### PROBLEMS TO WORK ON
[a] In the article about Diane Holt, why did she make sure things were explained clearly when she told her family about her diagnosis? Answer in one to three sentences.
[b] Write out everything in the article about Diane Holt from "After completing her" down to "as a volunteer.", with no changes.
━━━━━ SELECTED TEXT ━━━━━
Over the last decade, Diane Holt has provided one-on-one phone support to people diagnosed with cancer and cancer survivors through the Cancer Connect program.
It’s an experience Diane understands because she is a breast cancer survivor.
A routine screening that led to a cancer diagnosis
In May 2011, Diane went for a routine mammogram – something she kept up with regularly – but this time, she received a call back.
“After a second mammogram and a biopsy, I was diagnosed with high grade cancer cells in my breast & was told it was Ductal Carcinoma in Situ (DCIS) – a form of breast cancer.”
Although her GP told her she was ‘lucky’ as her cancer wasn’t invasive at this stage, Diane wanted to understand all the details of her diagnosis & get information that made sense to her.
“It was an intense experience from diagnosis to making treatment decisions. I had three operations in one month, culminating in a mastectomy & breast reconstruction. It took a long time for me to recover & feel whole again.”
When she was first diagnosed, Diane only wanted to share the news with her family.
“It was important to me to have control over who knew and how much I shared.”
“I made sure that things were explained clearly so they could understand my diagnosis, ask questions and feel reassured (rather than scared and stressed), especially when telling my sons.”
Helping others through Cancer Connect
Long before volunteering for Cancer Connect, Diane used the service herself when she was diagnosed with cancer.
“I was pretty private about who I wanted to talk to about my diagnosis and treatment,” she recalls.
“Cancer Connect gave me the information, emotional support and reassurance I needed to face each cancer decision confidently and share my feelings and fears in a safe, confidential space.”
After completing her treatment, Dianne trained as a Cancer Connect volunteer so that she could help others facing a similar situation. This year marks her 10th year as a volunteer.
“It’s been such a rewarding experience and a special way of giving back,” she says.
By drawing on her own lived experiences, Diane has been able to listen, comfort and share openly with people who have been diagnosed with cancer.
━━━━━ LISTED RECORDS ━━━━━
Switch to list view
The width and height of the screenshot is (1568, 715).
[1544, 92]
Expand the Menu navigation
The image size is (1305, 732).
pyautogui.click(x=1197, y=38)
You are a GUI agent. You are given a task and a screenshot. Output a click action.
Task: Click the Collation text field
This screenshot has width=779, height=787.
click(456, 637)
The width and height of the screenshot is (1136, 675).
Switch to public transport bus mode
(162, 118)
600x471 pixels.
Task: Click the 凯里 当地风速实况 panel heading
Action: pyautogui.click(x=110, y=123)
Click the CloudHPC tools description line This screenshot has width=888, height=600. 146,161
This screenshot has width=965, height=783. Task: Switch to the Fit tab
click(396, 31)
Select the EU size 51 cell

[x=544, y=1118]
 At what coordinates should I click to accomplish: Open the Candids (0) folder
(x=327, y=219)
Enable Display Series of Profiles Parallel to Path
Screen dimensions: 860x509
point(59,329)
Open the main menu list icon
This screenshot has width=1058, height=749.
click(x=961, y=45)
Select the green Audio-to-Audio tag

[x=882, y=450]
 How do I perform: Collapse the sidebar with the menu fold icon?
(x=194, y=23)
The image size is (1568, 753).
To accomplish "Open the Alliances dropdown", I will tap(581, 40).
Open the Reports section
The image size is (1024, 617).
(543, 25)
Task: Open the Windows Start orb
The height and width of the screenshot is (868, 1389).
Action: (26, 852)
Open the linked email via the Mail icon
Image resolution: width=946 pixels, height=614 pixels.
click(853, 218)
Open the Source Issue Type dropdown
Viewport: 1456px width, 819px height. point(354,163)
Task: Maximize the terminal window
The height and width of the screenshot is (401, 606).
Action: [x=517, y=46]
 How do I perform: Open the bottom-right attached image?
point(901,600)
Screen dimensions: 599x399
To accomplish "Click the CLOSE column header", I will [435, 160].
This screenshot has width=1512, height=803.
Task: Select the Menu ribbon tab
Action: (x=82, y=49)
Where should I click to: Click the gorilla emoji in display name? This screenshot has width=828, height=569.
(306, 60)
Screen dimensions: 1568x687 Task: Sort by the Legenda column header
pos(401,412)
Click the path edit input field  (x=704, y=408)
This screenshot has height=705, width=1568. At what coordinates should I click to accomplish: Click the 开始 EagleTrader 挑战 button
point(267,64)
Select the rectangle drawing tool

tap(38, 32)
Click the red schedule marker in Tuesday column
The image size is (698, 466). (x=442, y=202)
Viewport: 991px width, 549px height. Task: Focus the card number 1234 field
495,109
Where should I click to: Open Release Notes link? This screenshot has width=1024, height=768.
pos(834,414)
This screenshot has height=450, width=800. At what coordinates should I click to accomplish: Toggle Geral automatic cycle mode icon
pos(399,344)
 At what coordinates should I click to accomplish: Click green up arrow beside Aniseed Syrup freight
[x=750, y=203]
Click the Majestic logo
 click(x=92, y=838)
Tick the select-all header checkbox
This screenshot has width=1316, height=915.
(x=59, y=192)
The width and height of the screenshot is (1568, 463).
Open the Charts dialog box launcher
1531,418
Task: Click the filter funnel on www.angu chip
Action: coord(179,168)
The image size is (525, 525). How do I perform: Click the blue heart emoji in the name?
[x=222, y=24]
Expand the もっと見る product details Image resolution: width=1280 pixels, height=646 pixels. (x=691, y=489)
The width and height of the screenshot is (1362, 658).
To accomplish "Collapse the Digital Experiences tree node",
━━━━━
### TASK ANSWERS
[a] She wanted her family to understand her diagnosis, ask questions, and feel reassured rather than scared and stressed. This mattered especially when she was telling her sons.

[b]
After completing her treatment, Dianne trained as a Cancer Connect volunteer so that she could help others facing a similar situation. This year marks her 10th year as a volunteer.